_EXCERPT:_
########################################

The Yukon moose, often weighing in at over 725 kg (1600 pounds), is the largest member of the deer family. The Bull Moose (adult male) can weigh well over 800 kilograms. They inhabit all areas of the Yukon except for extremely rugged mountain terrain.
They eat soft vegetation and are most commonly seen browsing on willow along streams and lake shores. Moose are surprisingly strong swimmers and will dive to depths of 6 meters (20 feet) to reach succulent submerged vegetation. Bull moose in their prime have little to fear from predators but wolves and grizzly bears take their toll among smaller moose during winter and spring.

########################################

_GIVEN INFORMATION:_
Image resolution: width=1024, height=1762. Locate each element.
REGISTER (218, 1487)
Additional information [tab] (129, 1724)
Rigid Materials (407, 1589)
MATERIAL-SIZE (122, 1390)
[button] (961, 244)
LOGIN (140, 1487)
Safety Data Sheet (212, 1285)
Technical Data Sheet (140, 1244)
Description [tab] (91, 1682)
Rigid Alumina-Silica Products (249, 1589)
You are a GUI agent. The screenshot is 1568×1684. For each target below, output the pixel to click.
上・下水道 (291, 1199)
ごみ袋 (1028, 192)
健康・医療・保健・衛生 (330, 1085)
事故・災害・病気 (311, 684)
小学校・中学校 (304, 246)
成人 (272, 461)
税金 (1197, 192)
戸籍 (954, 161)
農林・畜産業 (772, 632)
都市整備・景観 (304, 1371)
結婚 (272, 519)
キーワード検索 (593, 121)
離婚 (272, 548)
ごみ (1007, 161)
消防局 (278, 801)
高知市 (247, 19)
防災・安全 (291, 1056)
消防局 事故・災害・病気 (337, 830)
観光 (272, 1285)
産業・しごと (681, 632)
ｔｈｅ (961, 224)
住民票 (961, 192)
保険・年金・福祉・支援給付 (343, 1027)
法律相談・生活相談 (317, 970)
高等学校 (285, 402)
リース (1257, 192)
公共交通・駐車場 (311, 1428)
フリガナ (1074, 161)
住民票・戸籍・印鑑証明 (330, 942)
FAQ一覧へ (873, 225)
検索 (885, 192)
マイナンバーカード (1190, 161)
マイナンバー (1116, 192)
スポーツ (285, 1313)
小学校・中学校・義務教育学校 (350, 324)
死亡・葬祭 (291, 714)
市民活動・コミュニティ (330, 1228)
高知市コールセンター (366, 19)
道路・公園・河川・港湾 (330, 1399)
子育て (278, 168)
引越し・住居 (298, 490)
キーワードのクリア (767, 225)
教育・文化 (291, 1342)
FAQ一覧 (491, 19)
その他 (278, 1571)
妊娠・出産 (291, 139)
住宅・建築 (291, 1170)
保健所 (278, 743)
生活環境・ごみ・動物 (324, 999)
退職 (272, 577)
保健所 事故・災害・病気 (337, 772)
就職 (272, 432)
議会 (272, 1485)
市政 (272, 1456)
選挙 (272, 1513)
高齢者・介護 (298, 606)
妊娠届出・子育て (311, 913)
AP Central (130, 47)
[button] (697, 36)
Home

########################################

Carry on with the passage on Yukon moose, beginning right after its final sentence. The entries have no connection to the text about Yukon moose.

_WRITTEN RESPONSE:_
It is believed that moose gradually came to the Yukon from British Columbia during the last quarter of the nineteenth century. This influx is believed to have occurred because of the increase of forest fires cause by careless prospectors. Burnt forest areas grow new soft vegetation such as leaves and young shoots which provide the moose with choice food. At the time of the influx, the numbers in the caribou herds dwindled and First Nations people had to develop new techniques to hunt the new big game animal. Moose differed from caribou in that moose remain in the same area year round and that they are only hunted in late summer and early fall before the rutting season (mating season) when meat is still palatable. Moose are skittish and must be hunted with great skill and agility. The Yukon First Nations hunters devised several different ways to hunt moose and other big game. Special fences that narrowed would be set with snares to trap the moose. More commonly, a single snare would be set along a path with some evidence of moose activity. Once the animal was caught the animal would strangle to death or a hunter would be close by to finish the kill. Bow and arrows and later guns were also used for the moose hunt. Moose provided much sustenance to a family and the catch of a moose allowed for several weeks of food.